Man nimmt an langen Tafeln Platz. Die Tische sind gedeckt wie zu einem familiären Festmahl. Auf blau gemusterten weißen Tischdecken warten schon gut gefüllte, teils etwas angeschlagene Steingutkaraffen mit weißem und rotem Landwein, dazu Mineralwasserflaschen. Neben den Tellern liegen dicke Stücke Brot, frisch herausgeschnitten aus großen Laiben, von denen einer noch neben dem Kamin liegt. In kleinen Gläsern warten bunte Gemüsestangen, Möhren, Gurken, Fenchel. Lauch, Paprika, Cherry-Tomaten. Ein Dressing zum Dippen steht auch schon da. Von den runden Tellern mit diversen Antipasti bedienen sich jeweils zwei Gäste. Es gibt schwarze und grüne Oliven im Queen-Size-Format, zwei Babyfäuste Mozzarella, marinierte Pilze, eingelegte Zucchiniblüten, Riesenkapern. Der Padrone trägt selber auf. Er erzählt, dass er aus der Toskana stammt, wenngleich die monatlich wechselnden Menüs am Stil der Emilia Romagna orientiert sind. Die Antipasti waren noch nicht ganz verspeist, da kam schon ein Tablett mit verschiedenen Crostini, belegt mit Oliven-Tapenade, Tomaten, Paprikacreme.
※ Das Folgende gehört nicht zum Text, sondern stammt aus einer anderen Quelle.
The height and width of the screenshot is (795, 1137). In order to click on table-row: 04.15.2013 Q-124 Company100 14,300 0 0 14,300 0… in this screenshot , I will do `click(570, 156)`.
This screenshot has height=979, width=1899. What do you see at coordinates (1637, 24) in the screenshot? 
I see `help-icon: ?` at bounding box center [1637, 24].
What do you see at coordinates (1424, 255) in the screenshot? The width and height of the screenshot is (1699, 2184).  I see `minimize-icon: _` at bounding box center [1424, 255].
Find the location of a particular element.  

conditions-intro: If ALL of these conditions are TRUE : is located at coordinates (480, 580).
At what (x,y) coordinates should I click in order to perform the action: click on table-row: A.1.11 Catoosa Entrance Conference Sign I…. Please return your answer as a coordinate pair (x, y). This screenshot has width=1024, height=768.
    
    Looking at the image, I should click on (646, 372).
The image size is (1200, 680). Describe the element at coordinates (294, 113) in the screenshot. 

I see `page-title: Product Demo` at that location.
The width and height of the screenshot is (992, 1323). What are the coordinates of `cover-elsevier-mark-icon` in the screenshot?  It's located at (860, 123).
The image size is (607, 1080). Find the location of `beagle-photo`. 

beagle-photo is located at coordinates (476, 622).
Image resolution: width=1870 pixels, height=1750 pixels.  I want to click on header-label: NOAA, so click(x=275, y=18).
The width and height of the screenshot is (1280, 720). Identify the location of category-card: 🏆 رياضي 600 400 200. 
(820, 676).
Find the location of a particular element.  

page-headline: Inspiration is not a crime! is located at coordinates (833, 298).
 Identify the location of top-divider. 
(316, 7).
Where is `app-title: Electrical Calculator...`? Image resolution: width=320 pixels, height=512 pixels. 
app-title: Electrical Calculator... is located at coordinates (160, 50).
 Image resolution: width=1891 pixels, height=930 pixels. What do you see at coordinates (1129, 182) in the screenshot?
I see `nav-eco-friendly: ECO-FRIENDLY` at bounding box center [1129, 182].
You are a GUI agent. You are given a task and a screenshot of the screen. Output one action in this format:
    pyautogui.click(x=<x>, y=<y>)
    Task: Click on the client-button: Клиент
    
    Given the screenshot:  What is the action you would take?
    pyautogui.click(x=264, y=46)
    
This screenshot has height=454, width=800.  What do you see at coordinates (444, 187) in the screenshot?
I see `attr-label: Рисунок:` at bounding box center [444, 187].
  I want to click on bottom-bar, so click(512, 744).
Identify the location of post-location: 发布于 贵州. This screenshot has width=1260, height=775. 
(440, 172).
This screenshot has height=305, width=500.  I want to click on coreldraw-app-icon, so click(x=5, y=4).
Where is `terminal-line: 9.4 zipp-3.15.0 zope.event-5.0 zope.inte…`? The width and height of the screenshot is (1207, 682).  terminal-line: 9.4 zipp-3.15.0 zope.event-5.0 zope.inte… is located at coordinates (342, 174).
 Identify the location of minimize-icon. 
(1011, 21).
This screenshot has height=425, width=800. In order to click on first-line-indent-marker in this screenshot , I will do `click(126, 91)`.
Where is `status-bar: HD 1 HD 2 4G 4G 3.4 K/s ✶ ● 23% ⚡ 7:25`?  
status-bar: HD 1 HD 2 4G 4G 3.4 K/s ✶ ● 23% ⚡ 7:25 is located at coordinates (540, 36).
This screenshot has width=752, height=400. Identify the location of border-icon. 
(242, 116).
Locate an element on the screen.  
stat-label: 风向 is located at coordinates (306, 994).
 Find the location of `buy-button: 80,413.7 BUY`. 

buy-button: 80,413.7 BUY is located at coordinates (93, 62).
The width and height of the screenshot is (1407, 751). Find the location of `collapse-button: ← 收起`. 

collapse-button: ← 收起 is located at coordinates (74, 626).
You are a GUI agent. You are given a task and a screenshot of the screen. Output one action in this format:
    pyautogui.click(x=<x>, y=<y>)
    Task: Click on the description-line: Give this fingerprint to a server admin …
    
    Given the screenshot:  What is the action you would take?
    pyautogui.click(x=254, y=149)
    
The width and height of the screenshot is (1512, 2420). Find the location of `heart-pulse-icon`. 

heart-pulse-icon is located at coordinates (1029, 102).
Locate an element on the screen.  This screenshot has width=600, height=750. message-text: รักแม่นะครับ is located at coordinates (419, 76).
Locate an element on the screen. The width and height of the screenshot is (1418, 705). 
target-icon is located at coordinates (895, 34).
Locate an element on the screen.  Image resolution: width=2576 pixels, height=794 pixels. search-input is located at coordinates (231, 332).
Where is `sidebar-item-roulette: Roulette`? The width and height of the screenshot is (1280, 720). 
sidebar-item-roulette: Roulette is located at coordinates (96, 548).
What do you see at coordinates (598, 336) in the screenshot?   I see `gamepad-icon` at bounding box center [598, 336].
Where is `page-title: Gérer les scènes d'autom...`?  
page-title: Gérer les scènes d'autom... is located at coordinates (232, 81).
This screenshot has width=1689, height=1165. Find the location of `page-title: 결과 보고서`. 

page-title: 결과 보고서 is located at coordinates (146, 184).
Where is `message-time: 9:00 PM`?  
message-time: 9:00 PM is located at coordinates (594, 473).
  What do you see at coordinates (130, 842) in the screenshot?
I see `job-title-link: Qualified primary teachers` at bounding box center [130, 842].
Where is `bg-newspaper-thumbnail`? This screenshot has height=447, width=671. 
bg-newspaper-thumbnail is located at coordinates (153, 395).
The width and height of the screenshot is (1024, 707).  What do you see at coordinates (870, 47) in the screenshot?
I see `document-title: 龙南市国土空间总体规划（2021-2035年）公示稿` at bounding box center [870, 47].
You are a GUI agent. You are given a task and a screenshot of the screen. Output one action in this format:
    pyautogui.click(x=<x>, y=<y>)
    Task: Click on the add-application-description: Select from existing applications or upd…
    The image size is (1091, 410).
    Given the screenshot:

In der Küche waren derweil die Wurstschneidemaschinen angeworfen worden, als nächstes folgte ein Tablett mit vier ganz guten Sorten Salami. Dann kam Bresaola mit einer frischen Salsa Verde. Womit wir beim Pastagang waren: hausgemachte Spaghetti mit Bärlauch-Pesto, die, wie die Bresaola-Scheiben, etwas sehr trocken wirkten. Den Käse dazu durfte man sich mit bereitgestellten Reiben selber raspeln. Vorab hatte uns der Padrone wegen der reichlichen Portionen vor zu viel Brotgenuss gewarnt. Aber das Menü ist so überlegt kombiniert, dass man auch nach sechs Gängen noch Appetit auf die Hauptgerichte hat, butterzarten Kräuterlammbraten und Weintrauben-Hähnchen in einer frühlingshaften Estragonsauce. Zum Nachtisch gab es Rumtörtchen mit Eis und marinierten Erdbeeren. Vegetarier bekommen ein eigenes Menü, müssen das aber bei der Reservierung anmelden.

Der saubere Wein kommt direkt aus dem Fass und trinkt sich leicht und angenehm weg. Dass die Teller zwischen den Vor- und Hauptgerichten wenigstens einmal gewechselt werden, man das Besteck aber bis ganz zum Schluss behalten muss, hat was allzu Familiäres. Falls doch mal was verändert werden soll, würde ich einen Spülgang zwischendrin ganz oben auf die Liste setzen.

Schon damals fielen uns Pappkartons auf, die dem ohnehin von Enge geprägten Ambiente etwas Unaufgeräumtes verliehen. Und natürlich zieht sich das Mahl sehr in die Länge. Berlin ist schneller geworden in den Jahren, es braucht entsprechend mehr Geduld, sich so viel Zeit zu nehmen für ein Abendgelage. Das gewachsene Gesundheitsbewusstsein muss man für diese bacchantische Völlerei ebenfalls mal kurz zur Ruhe betten.

Dass dieses Lokal trotz allem über die Jahre so populär geblieben ist, zeigt, dass sich in der Stadt der Singles eine tiefe Sehnsucht nach den Festmählern der Großfamilie erhalten hat.